When I worked at VA, one of my coworkers, Richard Lee, would hike to the top of Mission Peak on a semi-regular basis. It was the closest mountain to climb to both work and his house, so it had its charms. I had intended to go several times, but never quite made it out.
Andy suggested the hike as "something short this weekend, how about Mission Peak?" A few friends were also hiking it this weekend, and meeting up with them, one of whom had a dog, would be fun. We didn't know quite what we were getting in for, and thinking it would be similar to the Mt. Diablo hike we went on 5-6 years back.
Yeah, other than the straight up, not so much.
We arrived slightly late, having left our house slightly late, having woken up slightly late. Yet, even with our late arrival and walk from the most distant parking spot, we still arrived before the rest of the group. Looking up the hill, we couldn't see the top of the hike, as the whole area was covered in smoke from the Henry Coe wildfire and some level of morning fog. There was little green, and lots of exposed areas, explaining why Andy wanted to start early. He had never come on the weekend, so was a little surprised at the number of people on the hike. There were a lot
Just before the peak, the path turned from a 12' wide, flat, practically paved dirt road to a series of rocks, not unlike the path to the Giant's Causeway in Ireland. Just as I approached the base of the rocks to climb up, another group paused to look up the rock path. Andy chose that moment to run up the path. Like a mountain goat, he pounced from rock to rock, dashing up the side of the mountain with grace.

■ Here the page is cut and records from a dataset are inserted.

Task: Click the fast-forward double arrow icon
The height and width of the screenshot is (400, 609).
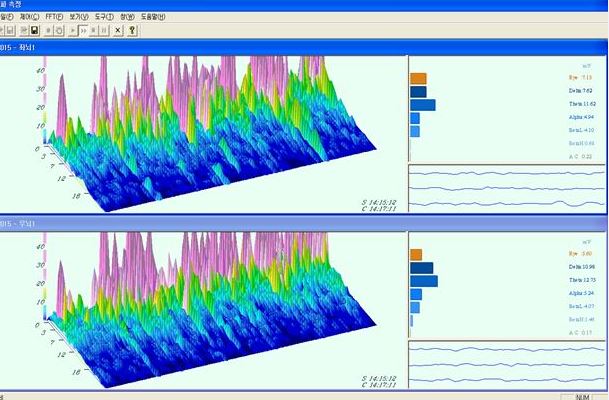Action: [x=83, y=30]
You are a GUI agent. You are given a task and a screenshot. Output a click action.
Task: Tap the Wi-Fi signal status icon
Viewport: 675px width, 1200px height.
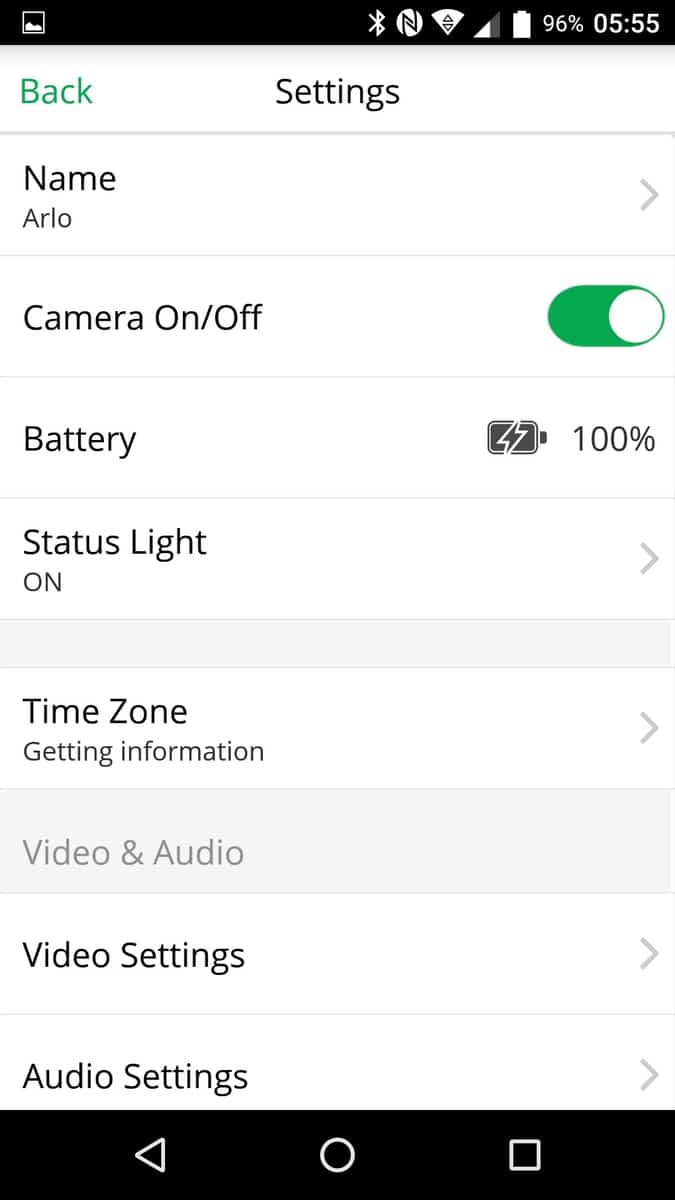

The group next to me watched him for about twenty seconds, then simultaneously turned to look at each other, a look of incredulity on their collective faces. I saw the looks, and turned to them. "Yeah, we think he's crazy, too."
"I'm tired just watching him," was the response.
The smoke and haze so stifling from the bottom of the hill was below the height of the peak, so we had great views of, well, cloud and smoke coverage of the Bay Area metropolis to one side of the peak, and smoke covered rolling East Bay hills to the other side. The top was, as Andy told us, windy, but pleasant. We went down the back side of the peak, away from the crowds, which was nice. We passed through a creek a couple times, and convinced the dogs to jump in a couple times. I would have taken pictures of the way down, but, well, the camera died at the peak.